Communication des universités : la force est dans les savoirs

Morgane Taquet Publié le
Communication des universités : la force est dans les savoirs
Université de Nantes - "Une question, un chercheur" // © 
Face à une compétitivité toujours plus forte, les universités et grandes écoles construisent leur identité. Pour Ghislain Bourdilleau, directeur de la communication de l'Inalco, après être passé par l'université de Poitiers, ces stratégies de marque en développement passent par une éditorialisation accrue des supports de communication. Explications en amont de la conférence EducPros du 16 avril sur le sujet.

Est-ce que le rapport à la marque a changé dans les établissements du supérieur ?

Avec l'autonomie, et face aux problèmes financiers qu'elles rencontrent, les universités sont de plus en plus poussées à se poser la question de leur attractivité et de leur identité. D'autant que les établissements ont compris que travailler sur la notoriété de l'établissement peut être un argument supplémentaire pour convaincre étudiants et entreprises de les rejoindre, et également une valeur ajoutée pour trouver des financements. Mais attention, dans le supérieur, le mot "marque" reste encore tabou, on utilisera plus prudemment le mot "identité".

Cependant, sur le terrain, nous observons une vraie émulation salutaire depuis quelques années. À l'université de Poitiers, nous avons fait partie des premiers établissements à lancer un magazine axé sur les connaissances plutôt que sur l'institution elle-même, avec une approche exclusivement tournée vers les publics. Depuis, de nombreux établissements ont trouvé leurs positionnements et solutions éditoriales, souvent innovantes.

Quels sont les outils privilégiés dans l'enseignement supérieur pour développer sa marque ?

Pour développer sa stratégie de marque, l'avenir est à l'éditorialisation, une stratégie prisée dans le monde du luxe depuis longtemps et se généralisant depuis dans tous les secteurs. À travers un magazine ou un site Internet dédié, on peut parler d'un savoir singulier, partager des connaissances, proposer du contenu intéressant sans être centrés sur nous. Être intéressant et pas intéressé, c'est la clé pour devenir incontournable.

Par ailleurs, l'offre de formation ne doit plus être le seul point d'accroche. Concrètement, elle peut convaincre, mais il existe beaucoup de valeur ajoutée, souvent ignorée dans la raison d'être de l'établissement telle que son histoire et ses valeurs. C'est évidemment plus difficile pour un établissement pluridisciplinaire de cibler des angles singuliers. À l'Inalco, notre projet de magazine et de site Internet sera très axé sur les langues et les civilisations en privilégiant la parole des chercheurs. Les connaissances se créent dans la recherche, les universités et les grands établissements doivent en tirer avantage.

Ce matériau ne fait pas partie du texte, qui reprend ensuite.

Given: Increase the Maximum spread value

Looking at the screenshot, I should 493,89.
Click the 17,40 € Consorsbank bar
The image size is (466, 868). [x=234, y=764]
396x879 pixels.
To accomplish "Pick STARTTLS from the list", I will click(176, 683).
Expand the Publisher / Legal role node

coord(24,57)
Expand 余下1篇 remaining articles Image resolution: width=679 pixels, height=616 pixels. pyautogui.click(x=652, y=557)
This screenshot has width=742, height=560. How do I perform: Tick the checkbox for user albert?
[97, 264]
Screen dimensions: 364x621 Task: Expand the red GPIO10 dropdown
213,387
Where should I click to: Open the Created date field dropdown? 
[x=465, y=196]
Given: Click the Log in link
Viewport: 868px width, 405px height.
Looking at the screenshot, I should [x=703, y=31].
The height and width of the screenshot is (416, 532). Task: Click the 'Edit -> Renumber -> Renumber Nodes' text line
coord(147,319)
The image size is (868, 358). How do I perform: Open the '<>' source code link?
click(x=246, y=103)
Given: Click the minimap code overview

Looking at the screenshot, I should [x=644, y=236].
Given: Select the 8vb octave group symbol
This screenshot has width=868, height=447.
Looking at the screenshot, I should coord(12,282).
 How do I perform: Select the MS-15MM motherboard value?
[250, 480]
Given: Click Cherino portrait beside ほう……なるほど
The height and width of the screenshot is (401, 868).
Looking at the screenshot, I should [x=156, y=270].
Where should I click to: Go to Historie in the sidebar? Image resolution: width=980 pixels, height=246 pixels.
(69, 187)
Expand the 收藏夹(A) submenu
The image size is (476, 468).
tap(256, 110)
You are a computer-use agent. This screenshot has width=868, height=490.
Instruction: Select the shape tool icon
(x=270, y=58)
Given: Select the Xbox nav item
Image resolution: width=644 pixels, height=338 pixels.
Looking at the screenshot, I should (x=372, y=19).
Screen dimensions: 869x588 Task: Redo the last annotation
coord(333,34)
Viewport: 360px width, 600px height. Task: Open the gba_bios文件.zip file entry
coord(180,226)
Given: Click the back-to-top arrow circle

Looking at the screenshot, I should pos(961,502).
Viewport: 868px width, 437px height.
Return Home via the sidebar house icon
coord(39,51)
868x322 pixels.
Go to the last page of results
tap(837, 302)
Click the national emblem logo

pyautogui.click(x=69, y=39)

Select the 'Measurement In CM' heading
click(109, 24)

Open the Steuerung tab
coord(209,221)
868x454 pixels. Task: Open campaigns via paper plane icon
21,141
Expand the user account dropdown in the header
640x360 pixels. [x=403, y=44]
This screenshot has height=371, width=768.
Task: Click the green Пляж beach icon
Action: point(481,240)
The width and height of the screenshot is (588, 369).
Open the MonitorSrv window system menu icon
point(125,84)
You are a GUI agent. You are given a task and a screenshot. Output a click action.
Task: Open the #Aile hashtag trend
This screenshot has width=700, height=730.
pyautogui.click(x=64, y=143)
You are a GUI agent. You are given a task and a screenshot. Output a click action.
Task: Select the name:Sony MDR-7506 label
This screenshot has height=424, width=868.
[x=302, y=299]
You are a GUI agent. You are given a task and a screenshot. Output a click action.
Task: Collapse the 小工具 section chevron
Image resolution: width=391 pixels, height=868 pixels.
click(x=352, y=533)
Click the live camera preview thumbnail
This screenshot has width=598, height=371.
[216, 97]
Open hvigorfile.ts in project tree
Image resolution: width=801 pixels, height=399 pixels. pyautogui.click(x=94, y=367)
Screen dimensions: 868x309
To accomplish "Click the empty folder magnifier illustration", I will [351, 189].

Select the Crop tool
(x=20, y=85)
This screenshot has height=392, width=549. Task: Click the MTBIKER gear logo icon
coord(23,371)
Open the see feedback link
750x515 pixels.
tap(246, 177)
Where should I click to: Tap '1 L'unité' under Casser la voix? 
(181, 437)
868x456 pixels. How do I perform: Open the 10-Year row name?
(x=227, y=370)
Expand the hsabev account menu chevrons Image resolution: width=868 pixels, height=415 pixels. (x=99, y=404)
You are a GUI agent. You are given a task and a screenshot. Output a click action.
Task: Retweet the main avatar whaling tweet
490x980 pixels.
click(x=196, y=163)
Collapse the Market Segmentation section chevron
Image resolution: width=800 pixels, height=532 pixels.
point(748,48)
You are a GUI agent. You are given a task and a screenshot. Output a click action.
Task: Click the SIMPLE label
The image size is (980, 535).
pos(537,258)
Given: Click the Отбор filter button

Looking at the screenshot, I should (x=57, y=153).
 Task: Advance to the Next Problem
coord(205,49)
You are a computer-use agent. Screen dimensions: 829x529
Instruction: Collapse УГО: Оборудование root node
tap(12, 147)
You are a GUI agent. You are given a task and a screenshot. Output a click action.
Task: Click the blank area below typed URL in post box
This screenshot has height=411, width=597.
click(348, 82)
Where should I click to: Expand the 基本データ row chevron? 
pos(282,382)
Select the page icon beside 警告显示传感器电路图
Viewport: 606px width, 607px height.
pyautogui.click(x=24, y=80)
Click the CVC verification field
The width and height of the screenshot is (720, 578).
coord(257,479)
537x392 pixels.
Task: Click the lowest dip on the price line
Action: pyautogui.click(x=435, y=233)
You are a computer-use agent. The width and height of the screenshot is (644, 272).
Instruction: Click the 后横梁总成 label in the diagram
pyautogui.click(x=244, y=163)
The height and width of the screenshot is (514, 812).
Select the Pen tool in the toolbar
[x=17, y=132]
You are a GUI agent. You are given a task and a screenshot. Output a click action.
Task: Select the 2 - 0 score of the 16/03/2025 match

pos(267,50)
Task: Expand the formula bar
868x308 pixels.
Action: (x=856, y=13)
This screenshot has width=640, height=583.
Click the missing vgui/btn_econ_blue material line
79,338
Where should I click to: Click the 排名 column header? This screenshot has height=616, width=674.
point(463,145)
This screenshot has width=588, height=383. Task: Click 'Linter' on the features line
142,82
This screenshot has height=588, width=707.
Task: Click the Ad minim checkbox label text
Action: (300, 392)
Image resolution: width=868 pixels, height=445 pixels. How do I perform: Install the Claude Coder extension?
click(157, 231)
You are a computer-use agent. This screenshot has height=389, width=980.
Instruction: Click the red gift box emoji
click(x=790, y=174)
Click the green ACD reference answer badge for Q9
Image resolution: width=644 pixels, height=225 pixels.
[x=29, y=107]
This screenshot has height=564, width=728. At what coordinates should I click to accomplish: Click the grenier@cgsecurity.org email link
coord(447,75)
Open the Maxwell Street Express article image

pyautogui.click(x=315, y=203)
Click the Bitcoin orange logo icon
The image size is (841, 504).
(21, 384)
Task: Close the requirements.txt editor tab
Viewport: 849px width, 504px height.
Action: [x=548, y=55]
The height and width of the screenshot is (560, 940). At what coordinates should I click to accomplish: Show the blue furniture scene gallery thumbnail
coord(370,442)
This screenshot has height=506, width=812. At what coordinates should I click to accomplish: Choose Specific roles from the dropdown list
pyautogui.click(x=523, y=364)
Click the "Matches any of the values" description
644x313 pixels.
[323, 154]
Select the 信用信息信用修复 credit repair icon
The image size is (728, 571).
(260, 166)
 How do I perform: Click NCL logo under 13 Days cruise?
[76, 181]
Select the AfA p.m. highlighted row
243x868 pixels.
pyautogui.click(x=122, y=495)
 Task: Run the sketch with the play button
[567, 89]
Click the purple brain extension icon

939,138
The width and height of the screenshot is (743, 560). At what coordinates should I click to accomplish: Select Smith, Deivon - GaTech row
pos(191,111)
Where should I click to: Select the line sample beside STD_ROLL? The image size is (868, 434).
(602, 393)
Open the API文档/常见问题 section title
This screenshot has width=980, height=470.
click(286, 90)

Attention, dans le supérieur, le mot "marque" reste encore tabou, on utilisera plus prudemment le mot "identité".

Les enjeux de la diffusion des savoirs, comme outil de développement de la marque, sont-ils bien présents dans les stratégies des établissements ?

On peut citer plusieurs exemples comme l'université de Strasbourg et son magazine "Savoirs", ou le magazine "Club" à Lyon 1 sur les sciences dures, le magazine "U" à Bordeaux, créé au moment de la fusion. Côté digital, Nantes produit d'excellentes vidéos accessibles à tous les publics, notamment l'émission "Une question, un chercheur", tout comme Lyon 1 à travers le site Sciences pour tous. Ce n'est pas encore une majorité, mais ces médias, construits autour de la connaissance, se généralisent, et je suis persuadé que de nombreux formats sont encore à inventer. C'est une très bonne chose que l'université reprenne sa place – oubliée depuis un long moment – dans les débats de société. Autre exemple de positionnement sur les savoirs en vogue : des établissements proposent des listes d'experts aux médias pour intervenir sur des sujets spécifiques. L'UQAM au Québec et l'université de Nantes le font très bien.

Les rapprochements en cours, Comue ou fusion, sont-ils bénéfiques pour le développement de la marque ?

C'est encore très inégal, il n'y a surtout pas de règle nationale. À Bordeaux, la fusion des universités a créé une dynamique, et a permis de mettre en avant la singularité de l'université à travers, par exemple, le lien avec le territoire. Cela a aussi permis de disposer de plus de moyens de communication, ce n'est pas négligeable. Si la marque peut se faire dans le rapport au local, à Paris ce n'est pas possible avec les dizaines d'établissements existants ! Les positionnements y sont plus complexes à établir.